Regarding a '93 90Q, here are 21 maintenance & mod. items which may collectively boost mileage & torque. Or they may not (YMMV)!

I am going to illustrate some items that may not usually be considered part of the Intake System because I find them useful when considering the Intake as a whole system. Taking several simple steps towards amongst other things, "tubular bells" (see above). A more efficient & low cost overall system is my goal.

I will attempt to expand each topic below in this thread as time permits. I invite you to check back here & welcome your comments & questions. I have questions of my own that perhaps you can help me with.

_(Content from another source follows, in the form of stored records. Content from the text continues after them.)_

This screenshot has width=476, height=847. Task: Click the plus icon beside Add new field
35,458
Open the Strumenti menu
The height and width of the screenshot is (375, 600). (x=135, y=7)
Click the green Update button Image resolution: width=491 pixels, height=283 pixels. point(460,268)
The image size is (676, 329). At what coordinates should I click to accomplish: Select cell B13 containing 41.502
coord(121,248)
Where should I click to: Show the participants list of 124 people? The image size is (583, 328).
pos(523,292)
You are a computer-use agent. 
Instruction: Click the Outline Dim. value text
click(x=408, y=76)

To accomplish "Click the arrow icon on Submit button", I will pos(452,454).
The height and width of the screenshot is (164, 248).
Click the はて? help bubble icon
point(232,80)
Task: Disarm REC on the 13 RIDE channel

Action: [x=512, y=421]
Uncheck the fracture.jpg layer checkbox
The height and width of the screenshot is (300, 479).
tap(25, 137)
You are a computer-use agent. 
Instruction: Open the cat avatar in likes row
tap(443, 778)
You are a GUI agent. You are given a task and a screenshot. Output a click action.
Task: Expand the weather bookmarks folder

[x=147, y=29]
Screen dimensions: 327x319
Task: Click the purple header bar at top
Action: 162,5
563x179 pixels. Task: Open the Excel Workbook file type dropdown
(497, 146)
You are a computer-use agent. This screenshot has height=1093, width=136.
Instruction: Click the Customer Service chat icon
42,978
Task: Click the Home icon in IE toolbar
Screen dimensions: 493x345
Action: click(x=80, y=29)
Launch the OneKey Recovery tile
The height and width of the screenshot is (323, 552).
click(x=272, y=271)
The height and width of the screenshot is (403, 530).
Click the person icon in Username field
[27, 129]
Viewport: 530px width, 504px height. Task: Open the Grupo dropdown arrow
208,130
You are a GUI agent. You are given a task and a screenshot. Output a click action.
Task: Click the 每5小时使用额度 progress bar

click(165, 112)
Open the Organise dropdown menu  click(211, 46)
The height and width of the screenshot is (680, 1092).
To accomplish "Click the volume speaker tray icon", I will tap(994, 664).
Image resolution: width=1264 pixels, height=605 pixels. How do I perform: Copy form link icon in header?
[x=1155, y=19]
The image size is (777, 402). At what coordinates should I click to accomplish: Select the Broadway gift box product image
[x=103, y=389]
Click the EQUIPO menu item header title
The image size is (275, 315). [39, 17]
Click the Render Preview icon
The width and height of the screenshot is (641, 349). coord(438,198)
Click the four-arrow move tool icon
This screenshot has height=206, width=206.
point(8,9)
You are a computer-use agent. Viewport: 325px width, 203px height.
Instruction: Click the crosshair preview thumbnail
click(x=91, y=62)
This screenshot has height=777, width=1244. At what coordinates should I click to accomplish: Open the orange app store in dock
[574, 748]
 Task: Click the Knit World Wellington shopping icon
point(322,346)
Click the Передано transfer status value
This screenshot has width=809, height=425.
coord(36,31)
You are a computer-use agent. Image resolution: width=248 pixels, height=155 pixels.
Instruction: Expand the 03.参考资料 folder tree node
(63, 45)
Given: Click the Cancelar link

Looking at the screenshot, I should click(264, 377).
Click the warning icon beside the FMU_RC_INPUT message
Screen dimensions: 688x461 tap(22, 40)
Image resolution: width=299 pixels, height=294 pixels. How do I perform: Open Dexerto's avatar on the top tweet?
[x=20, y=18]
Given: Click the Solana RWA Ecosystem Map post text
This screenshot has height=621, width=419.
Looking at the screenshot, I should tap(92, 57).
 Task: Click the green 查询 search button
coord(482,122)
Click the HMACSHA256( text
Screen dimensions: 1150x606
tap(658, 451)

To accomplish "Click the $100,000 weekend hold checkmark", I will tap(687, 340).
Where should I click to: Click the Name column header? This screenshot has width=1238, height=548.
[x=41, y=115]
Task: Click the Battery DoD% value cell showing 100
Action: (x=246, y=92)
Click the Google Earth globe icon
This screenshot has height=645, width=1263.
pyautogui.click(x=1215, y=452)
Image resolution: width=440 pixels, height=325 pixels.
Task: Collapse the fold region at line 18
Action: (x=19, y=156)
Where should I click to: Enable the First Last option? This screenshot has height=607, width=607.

Certainly, many of these ideas are not new, nor mine, but I've included them as I like them.

Topics:

1. Radiator Grill;
2. Scoop behind Grill;
3. Bucket behind Headlight;
4. Filter-box Mounts;
5. Bucket to Filter-box Seal;
6. Filter-box Snorkel;
7. Filter-box Lid Clamps;
8. Filter-box Exit Velocity-stack (Mance's Mk. I);
9. "Restrictor-Plate" MAF;
10. OEM Noise Damper;
11. New OEM Rubber Gasket &; Telephone Cord Fix;
12. Non-"S" Throttle Body;
13. Throttle Body to Intake Manifold OEM Gasket, Synthetic Seal;
14. Intake Manifold,
15. Injector Re-cycle;
16. Injector Spray Clearance;
17. Vac. Lines &; Fuel Pressure Regulator;
18. EGR Solenoid;
19. Cam Cover Vents &; Hoses;
20. O2 Sensors; &
21. Odo/Tripmeter &; Trip Computer;

Organizing the Work &;

Conclusion: I will tell you straight away that I am very satisfied with the results of all of this, as the car runs better (faster, smoother & more economically) than I thought possible. Some questions and answers at the very end. More to follow. Tubular Bells (this is the music (by Mike Oldfield), I'm reminded of by the noise generated when doing the port-work of the Intake Manifold Workshop with abrasive paper spinning on the end of a high-speed mandrel...)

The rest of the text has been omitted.